### WHAT YOU WILL DO
Transcribe, verbatim, every line from the start of the entries through the line that contains "Reselfridges Rental Subscription: (99, 1899)"; include both boundary lines and omit all others.

[Records from a data source]
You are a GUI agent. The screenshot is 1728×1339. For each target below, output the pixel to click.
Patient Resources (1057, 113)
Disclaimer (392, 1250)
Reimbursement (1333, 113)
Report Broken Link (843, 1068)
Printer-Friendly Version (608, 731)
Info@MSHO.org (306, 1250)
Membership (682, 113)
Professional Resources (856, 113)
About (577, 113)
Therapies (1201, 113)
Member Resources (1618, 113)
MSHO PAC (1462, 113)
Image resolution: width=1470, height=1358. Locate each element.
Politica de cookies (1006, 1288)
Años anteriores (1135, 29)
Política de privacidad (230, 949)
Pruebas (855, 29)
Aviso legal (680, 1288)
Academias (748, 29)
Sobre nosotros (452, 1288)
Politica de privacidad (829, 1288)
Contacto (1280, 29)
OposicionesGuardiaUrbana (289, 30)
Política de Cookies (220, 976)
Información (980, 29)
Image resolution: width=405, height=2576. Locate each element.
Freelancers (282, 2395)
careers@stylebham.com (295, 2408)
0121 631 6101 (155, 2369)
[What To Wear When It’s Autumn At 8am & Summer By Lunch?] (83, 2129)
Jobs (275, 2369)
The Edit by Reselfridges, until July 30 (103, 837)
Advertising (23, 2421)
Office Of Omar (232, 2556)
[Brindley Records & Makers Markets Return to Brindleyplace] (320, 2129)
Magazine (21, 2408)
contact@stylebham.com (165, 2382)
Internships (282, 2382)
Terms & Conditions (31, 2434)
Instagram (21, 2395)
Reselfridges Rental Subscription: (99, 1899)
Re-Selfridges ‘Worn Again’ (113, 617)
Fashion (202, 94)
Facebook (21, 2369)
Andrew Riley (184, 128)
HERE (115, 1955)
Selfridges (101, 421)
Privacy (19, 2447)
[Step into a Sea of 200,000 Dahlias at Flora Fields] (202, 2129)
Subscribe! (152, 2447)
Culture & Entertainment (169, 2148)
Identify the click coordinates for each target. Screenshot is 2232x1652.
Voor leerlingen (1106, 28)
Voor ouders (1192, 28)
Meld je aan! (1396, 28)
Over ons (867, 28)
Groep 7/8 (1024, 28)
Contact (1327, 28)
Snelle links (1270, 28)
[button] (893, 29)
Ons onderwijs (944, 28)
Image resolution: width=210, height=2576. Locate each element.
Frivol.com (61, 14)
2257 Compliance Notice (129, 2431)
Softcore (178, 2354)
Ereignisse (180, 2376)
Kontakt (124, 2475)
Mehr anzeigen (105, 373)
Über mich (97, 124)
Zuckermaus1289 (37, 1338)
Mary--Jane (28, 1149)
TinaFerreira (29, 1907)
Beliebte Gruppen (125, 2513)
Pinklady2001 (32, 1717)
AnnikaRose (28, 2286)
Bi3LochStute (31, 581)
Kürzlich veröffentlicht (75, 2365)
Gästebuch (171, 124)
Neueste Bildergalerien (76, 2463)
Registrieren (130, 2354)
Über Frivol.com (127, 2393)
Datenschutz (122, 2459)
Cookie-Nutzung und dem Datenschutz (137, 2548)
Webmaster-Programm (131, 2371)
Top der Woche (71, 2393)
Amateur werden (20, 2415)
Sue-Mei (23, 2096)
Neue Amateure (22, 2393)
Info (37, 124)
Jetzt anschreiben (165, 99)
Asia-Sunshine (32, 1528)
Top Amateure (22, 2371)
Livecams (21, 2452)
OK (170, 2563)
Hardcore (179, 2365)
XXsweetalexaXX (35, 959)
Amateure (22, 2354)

### EXERCISE ANSWER
You are a GUI agent. The screenshot is 1728×1339. For each target below, output the pixel to click.
Patient Resources (1057, 113)
Disclaimer (392, 1250)
Reimbursement (1333, 113)
Report Broken Link (843, 1068)
Printer-Friendly Version (608, 731)
Info@MSHO.org (306, 1250)
Membership (682, 113)
Professional Resources (856, 113)
About (577, 113)
Therapies (1201, 113)
Member Resources (1618, 113)
MSHO PAC (1462, 113)
Image resolution: width=1470, height=1358. Locate each element.
Politica de cookies (1006, 1288)
Años anteriores (1135, 29)
Política de privacidad (230, 949)
Pruebas (855, 29)
Aviso legal (680, 1288)
Academias (748, 29)
Sobre nosotros (452, 1288)
Politica de privacidad (829, 1288)
Contacto (1280, 29)
OposicionesGuardiaUrbana (289, 30)
Política de Cookies (220, 976)
Información (980, 29)
Image resolution: width=405, height=2576. Locate each element.
Freelancers (282, 2395)
careers@stylebham.com (295, 2408)
0121 631 6101 (155, 2369)
[What To Wear When It’s Autumn At 8am & Summer By Lunch?] (83, 2129)
Jobs (275, 2369)
The Edit by Reselfridges, until July 30 (103, 837)
Advertising (23, 2421)
Office Of Omar (232, 2556)
[Brindley Records & Makers Markets Return to Brindleyplace] (320, 2129)
Magazine (21, 2408)
contact@stylebham.com (165, 2382)
Internships (282, 2382)
Terms & Conditions (31, 2434)
Instagram (21, 2395)
Reselfridges Rental Subscription: (99, 1899)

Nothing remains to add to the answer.